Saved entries
● ● ●

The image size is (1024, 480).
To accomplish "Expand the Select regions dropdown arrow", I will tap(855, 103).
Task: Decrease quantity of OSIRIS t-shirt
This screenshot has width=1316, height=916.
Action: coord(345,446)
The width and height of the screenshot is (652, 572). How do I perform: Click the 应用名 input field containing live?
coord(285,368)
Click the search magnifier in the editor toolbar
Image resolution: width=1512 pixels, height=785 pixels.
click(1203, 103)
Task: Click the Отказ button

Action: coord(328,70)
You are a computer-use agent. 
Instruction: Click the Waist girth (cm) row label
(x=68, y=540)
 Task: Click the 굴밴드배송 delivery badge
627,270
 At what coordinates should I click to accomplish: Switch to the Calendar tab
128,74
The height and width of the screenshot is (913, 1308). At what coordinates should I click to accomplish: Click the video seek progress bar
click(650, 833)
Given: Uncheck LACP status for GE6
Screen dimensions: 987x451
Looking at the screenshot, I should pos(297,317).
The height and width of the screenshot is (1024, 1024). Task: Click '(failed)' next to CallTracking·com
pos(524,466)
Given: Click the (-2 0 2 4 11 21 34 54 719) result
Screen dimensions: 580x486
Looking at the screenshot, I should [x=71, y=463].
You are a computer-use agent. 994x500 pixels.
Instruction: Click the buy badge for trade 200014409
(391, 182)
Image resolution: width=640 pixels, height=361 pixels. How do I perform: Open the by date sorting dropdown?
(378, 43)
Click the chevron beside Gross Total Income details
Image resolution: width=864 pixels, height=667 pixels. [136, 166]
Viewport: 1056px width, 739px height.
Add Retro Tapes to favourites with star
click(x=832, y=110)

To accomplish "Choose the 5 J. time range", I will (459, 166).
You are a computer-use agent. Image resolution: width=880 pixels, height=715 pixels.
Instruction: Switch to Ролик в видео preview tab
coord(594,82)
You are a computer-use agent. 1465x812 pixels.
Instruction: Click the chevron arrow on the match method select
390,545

● ● ●

**INSTRUCTIONS TO FOLLOW**
Your answer must be an exact transcription of all the data above.

**RESPONSE AREA**
The image size is (1024, 480).
To accomplish "Expand the Select regions dropdown arrow", I will tap(855, 103).
Task: Decrease quantity of OSIRIS t-shirt
This screenshot has width=1316, height=916.
Action: coord(345,446)
The width and height of the screenshot is (652, 572). How do I perform: Click the 应用名 input field containing live?
coord(285,368)
Click the search magnifier in the editor toolbar
Image resolution: width=1512 pixels, height=785 pixels.
click(1203, 103)
Task: Click the Отказ button

Action: coord(328,70)
You are a computer-use agent. 
Instruction: Click the Waist girth (cm) row label
(x=68, y=540)
 Task: Click the 굴밴드배송 delivery badge
627,270
 At what coordinates should I click to accomplish: Switch to the Calendar tab
128,74
The height and width of the screenshot is (913, 1308). At what coordinates should I click to accomplish: Click the video seek progress bar
click(650, 833)
Given: Uncheck LACP status for GE6
Screen dimensions: 987x451
Looking at the screenshot, I should pos(297,317).
The height and width of the screenshot is (1024, 1024). Task: Click '(failed)' next to CallTracking·com
pos(524,466)
Given: Click the (-2 0 2 4 11 21 34 54 719) result
Screen dimensions: 580x486
Looking at the screenshot, I should [x=71, y=463].
You are a computer-use agent. 994x500 pixels.
Instruction: Click the buy badge for trade 200014409
(391, 182)
Image resolution: width=640 pixels, height=361 pixels. How do I perform: Open the by date sorting dropdown?
(378, 43)
Click the chevron beside Gross Total Income details
Image resolution: width=864 pixels, height=667 pixels. [136, 166]
Viewport: 1056px width, 739px height.
Add Retro Tapes to favourites with star
click(x=832, y=110)

To accomplish "Choose the 5 J. time range", I will (459, 166).
You are a computer-use agent. Image resolution: width=880 pixels, height=715 pixels.
Instruction: Switch to Ролик в видео preview tab
coord(594,82)
You are a computer-use agent. 1465x812 pixels.
Instruction: Click the chevron arrow on the match method select
390,545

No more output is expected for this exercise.